Similar results were observed in a randomized trial of mycophenolate mofetil (MMF) compared to placebo in combination with steroids (95% of patients) and a CNI (80% of patients). This study was closed after interim analysis determined no difference in treatment success as initial therapy for chronic GVHD between the two arms (defined as resolution of reversible GVHD manifestations or withdrawal of immunosuppressive therapy within 2 years of enrollment). In addition, patients randomized to the MMF arm had a trend toward a higher risk for death (primarily because of an increased rate of infection and relapse).⁶⁴ These two trials highlight the importance of randomized trials in assessing efficacy and evaluating competing risks such as relapse and treatment-related mortality.

CNIs have been shown to inhibit regulatory T cells (Tregs) through the nonspecific inhibition of interleukin-2, which may in turn negatively impact the development of immune tolerance.⁶⁵ By contrast, recent interest in the role of Tregs in chronic GVHD has led to the development of a multicenter trial sponsored by the Blood and Marrow Clinical Trials Network evaluating two GVHD therapies believed to promote Treg expansion: sirolimus and ECP (www.clinicaltrials.gov, trial NCT01106833). In order to test whether the so-called “Treg permissive therapy” improves outcomes for patients with recently diagnosed chronic GVHD, two “Treg permissive” strategies (ECP/sirolimus/prednisone and sirolimus/prednisone) are being compared to a CNI-based regimen (sirolimus/prednisone/CNI) in parallel, randomized phase II trials. The most promising Treg permissive therapy based on the phase II studies will then be compared to sirolimus/prednisone/CNI in a phase III trial. This trial opened in 2010 and has a target accrual of 500 patients for the phase II and III portions of the study. In addition to studying these two Treg permissive strategies, validation of the National Institutes of Health consensus response assessment, formal quality of life assessments, and evaluation of chronic GVHD biomarkers are major secondary goals for this important trial.
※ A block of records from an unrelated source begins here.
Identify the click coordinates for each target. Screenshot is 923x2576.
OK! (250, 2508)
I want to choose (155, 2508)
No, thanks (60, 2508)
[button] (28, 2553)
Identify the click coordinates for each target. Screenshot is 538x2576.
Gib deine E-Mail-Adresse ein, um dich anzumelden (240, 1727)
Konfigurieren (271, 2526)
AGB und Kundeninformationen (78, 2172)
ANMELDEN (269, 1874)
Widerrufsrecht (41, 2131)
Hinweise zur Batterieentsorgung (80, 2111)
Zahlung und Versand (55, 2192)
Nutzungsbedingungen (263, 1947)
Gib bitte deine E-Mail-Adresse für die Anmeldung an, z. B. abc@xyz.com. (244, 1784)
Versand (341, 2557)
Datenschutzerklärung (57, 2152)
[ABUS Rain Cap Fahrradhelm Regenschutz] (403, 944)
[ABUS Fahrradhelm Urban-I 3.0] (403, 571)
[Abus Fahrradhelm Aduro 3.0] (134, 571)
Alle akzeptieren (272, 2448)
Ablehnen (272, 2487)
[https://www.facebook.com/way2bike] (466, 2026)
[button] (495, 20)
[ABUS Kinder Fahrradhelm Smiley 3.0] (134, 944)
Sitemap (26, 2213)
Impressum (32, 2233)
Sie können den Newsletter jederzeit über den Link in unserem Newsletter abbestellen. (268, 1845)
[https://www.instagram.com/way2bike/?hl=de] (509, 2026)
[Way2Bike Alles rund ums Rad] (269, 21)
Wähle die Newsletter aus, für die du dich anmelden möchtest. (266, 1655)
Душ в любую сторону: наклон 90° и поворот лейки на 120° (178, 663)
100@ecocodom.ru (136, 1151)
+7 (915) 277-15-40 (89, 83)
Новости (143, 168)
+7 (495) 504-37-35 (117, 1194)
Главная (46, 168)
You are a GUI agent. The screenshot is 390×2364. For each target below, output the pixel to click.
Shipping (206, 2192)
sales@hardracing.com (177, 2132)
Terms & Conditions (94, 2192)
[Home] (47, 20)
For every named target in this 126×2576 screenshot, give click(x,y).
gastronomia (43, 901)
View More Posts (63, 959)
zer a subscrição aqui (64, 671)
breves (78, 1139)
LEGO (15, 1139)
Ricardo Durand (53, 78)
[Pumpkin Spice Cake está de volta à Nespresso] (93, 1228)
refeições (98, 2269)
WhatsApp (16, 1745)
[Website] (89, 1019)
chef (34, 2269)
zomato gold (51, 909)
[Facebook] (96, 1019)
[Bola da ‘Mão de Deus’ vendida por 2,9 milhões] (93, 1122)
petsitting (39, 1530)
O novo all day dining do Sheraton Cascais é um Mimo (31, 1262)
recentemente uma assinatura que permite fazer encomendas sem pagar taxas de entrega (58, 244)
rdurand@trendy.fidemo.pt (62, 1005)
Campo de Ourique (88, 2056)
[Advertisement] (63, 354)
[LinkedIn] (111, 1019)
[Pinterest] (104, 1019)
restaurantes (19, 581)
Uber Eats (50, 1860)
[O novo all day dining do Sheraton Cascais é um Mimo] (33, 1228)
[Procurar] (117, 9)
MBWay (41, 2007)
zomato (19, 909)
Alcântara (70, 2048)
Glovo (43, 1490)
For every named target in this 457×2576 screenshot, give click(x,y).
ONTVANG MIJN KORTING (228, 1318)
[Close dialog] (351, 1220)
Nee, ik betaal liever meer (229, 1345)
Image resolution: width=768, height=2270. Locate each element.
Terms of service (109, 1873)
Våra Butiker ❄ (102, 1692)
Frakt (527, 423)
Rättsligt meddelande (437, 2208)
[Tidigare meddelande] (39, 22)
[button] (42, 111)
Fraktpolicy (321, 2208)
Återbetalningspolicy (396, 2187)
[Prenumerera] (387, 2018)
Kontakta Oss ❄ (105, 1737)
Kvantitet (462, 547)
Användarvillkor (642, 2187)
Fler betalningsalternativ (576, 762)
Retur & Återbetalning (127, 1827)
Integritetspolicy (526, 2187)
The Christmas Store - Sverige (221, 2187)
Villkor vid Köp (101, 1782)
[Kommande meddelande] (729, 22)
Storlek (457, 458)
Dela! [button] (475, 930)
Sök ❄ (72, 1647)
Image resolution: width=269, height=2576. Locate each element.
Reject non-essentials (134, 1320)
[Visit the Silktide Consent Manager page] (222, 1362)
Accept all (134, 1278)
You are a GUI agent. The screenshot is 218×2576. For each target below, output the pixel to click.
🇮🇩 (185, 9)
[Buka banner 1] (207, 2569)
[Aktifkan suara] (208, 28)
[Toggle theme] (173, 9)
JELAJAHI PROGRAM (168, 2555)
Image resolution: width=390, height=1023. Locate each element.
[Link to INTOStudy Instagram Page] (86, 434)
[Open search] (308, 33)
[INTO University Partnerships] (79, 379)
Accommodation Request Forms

ACUTE AND CHRONIC GRAFT-VERSUSHOST DISEASE: SECOND-LINE THERAPY

Key points

• For patients who fail treatment with systemic corticosteroids, there is no single proven therapy that is superior

• Published clinical reports often combine sclerotic and nonsclerotic disease, leading to difficulty in determining cutaneous responses

No single second-line therapy has shown superiority for corticosteroid refractory chronic GVHD. Individual treatment choices are often made on the basis of institutional experience, phase II trials, or retrospective analyses, which do not always offer uniform criteria for response assessment or details about the severity of GHVD. A 2009 Consensus Conference on Clinical Practice in Chronic GVHD aimed to summarize the current evidence for second-line treatment.⁶⁶ Because the evidence and majority of treatment options are sparse, the strength of most recommendations fell into category C (ie, the evidence for efficacy is insufficient to support for or against, or the evidence might not outweigh adverse consequences or cost). These recommendations are outlined by Wolff et al⁶⁶ and will not be extensively reviewed here. In addition, the following agents are primarily recommended for use in collaboration with an experienced transplant physician and, if possible, in the clinical trial setting. A diagnostic and treatment algorithm for the dermatologist is outlined in Fig 5.

Fig 5.

Algorithm for the diagnosis and management of chronic graft-versus-host disease of the skin. Asterisk indicates that the definition of diagnostic skin involvement is based on National Institutes of Health consensus criteria.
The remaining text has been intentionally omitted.